Deleting default VPCs in all regions for Control Tower managed account

Updated: Aug 29

Problem statement


When creating an account using Account Factory there is an option in Network Configuration whether to create VPC for governed accounts. In this case if the check-box for Control Tower governed region is unchecked - no VPC will be created and there won't be any default VPC in this region. However there is no way to delete default VPCs for regions where Control Tower is not enabled, see screenshot below:


There is a solution from AWS to address this problem however it does a lot of other things except default VPC deletion - like AWS RAM ​​to share VPC subnets with the newly created account or AWS Firewall Manager to apply security groups to VPCs in the account:

https://aws.amazon.com/blogs/mt/customizing-account-configuration-aws-control-tower-lifecycle-events/


In order to create a more light-weight solution we will introduce a Step Function with one lambda function which will be triggered by Control Tower account creation event and will assume “AWSControlTowerExecution” role in a newly created account and will delete default VPCs in all regions.

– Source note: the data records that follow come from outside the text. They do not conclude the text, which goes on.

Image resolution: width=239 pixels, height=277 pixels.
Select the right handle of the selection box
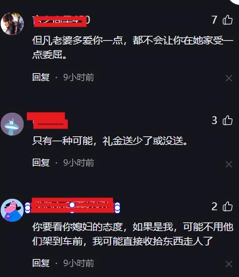[x=117, y=208]
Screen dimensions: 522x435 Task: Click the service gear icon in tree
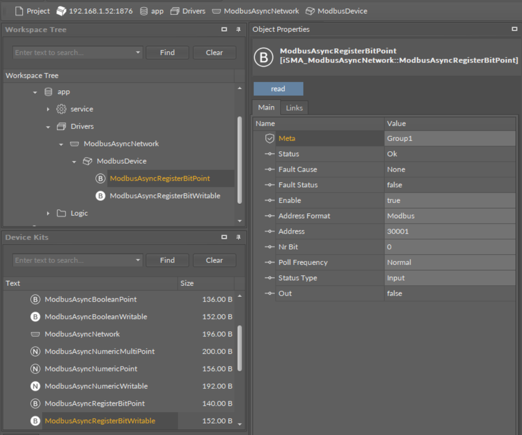pyautogui.click(x=61, y=109)
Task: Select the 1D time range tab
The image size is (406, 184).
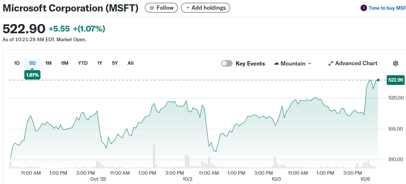Action: point(17,63)
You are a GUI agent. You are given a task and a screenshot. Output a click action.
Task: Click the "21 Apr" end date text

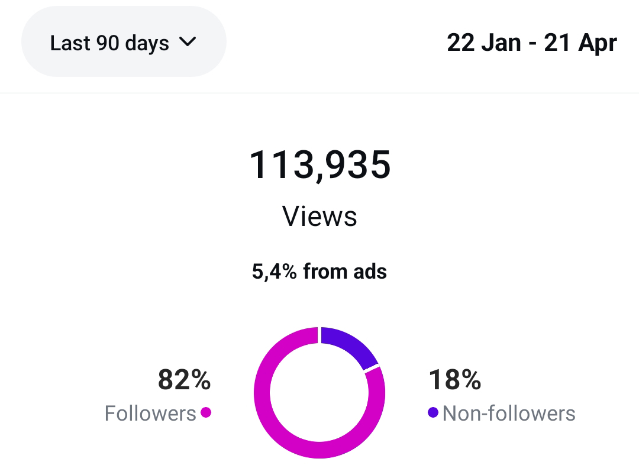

The idea of creating Step Function with a single lambda function instead of just a lambda function is that in future you may want to expand the functionality of Step Function which is invoked on Control Tower account creation event without adding new EventBridge rules.


Solution design

The solution diagram is:


The CloudTrail event which will invoke Step Function looks like:

{
  "detail-type": ["AWS Service Event via CloudTrail"],
  "source": ["aws.controltower"],
  "detail": {
    "serviceEventDetails": {
      "createManagedAccountStatus": {
        "state": ["SUCCEEDED"]
      }
    },
    "eventName": ["CreateManagedAccount"]
  }
}

The whole CloudFormation template including lambda function code (python3.8) can be like following:


Parameters:
  CrossAccountRoleName:
    Type: String
    Default: AWSControlTowerExecution
    Description: The cross account role name

Resources:
  LambdaRole:
    Type: AWS::IAM::Role
    Properties:
      RoleName: 'delete-default-vpc-role'
      AssumeRolePolicyDocument:
        Version: "2012-10-17"
        Statement:
          - Effect: Allow
            Principal:
              Service: "lambda.amazonaws.com"
            Action: "sts:AssumeRole"
      Policies:
        - PolicyName: 'delete-default-vpc-policy'
          PolicyDocument:
            Version: "2012-10-17"
            Statement:
              - Effect: "Allow"
                Action:
                  - ec2:DescribeRegions
                  - sts:AssumeRole
                  - logs:CreateLogGroup
                  - logs:CreateLogStream
                  - logs:PutLogEvents
                Resource: "*"
  
  StatesExecutionRole:
    Type: "AWS::IAM::Role"
    Properties:
      AssumeRolePolicyDocument:
        Version: "2012-10-17"
        Statement:
          - Effect: "Allow"
            Principal:
              Service:
                - states.amazonaws.com
            Action: "sts:AssumeRole"
      Path: "/"
      Policies:
        - PolicyName: StepFuncExecutionPolicy
          PolicyDocument:
            Version: "2012-10-17"
            Statement:
              - Effect: Allow
                Action:
                  - "lambda:InvokeFunction"
                Resource: "*"

  EventRole:
    Type: "AWS::IAM::Role"
    Properties:
      AssumeRolePolicyDocument:
        Version: "2012-10-17"
        Statement:
          - Effect: "Allow"
            Principal:
              Service:
                - events.amazonaws.com
            Action: "sts:AssumeRole"
      Path: "/"
      Policies:
        - PolicyName: StepFuncExecutionPolicy
          PolicyDocument:
            Version: "2012-10-17"
            Statement:
              - Effect: Allow
                Action:
                  - "states:StartExecution"
                Resource: "*"

  StateMachine:
    Type: "AWS::StepFunctions::StateMachine"
    Properties:
      DefinitionString: !Sub |-
        {
          "Comment": "Delete Default VPC",
          "StartAt": "DeleteVPC",
          "States": {
            "DeleteVPC": {
              "Type": "Task",
              "Resource": "${Lambda.Arn}",
              "Retry": [ {
                      "ErrorEquals": [ "ClientError" ],
                      "IntervalSeconds": 20,
                      "BackoffRate": 1.0,
                      "MaxAttempts": 500
                  } ],
              "End": true
            }
          }
        }

      RoleArn: !GetAtt StatesExecutionRole.Arn

  Lambda:
    Type: "AWS::Lambda::Function"
    Properties: 
      Environment:
        Variables:
          CROSS_ACCOUNT_ROLE_NAME: !Ref CrossAccountRoleName
      Code:
        ZipFile: |
          import boto3
          import traceback
          import time
          import os

          DEFAULT_ROLE_NAME = 'AWSControlTowerExecution'

          CROSS_ACCOUNT_ROLE_NAME = os.environ.get(
              'CROSS_ACCOUNT_ROLE_NAME',
              DEFAULT_ROLE_NAME)

          def delete_vpcs(client, vpc_id):
              try:
                  sg_ids = describe_sec_grp(client, vpc_id)
                  delete_sec_grp(client, sg_ids)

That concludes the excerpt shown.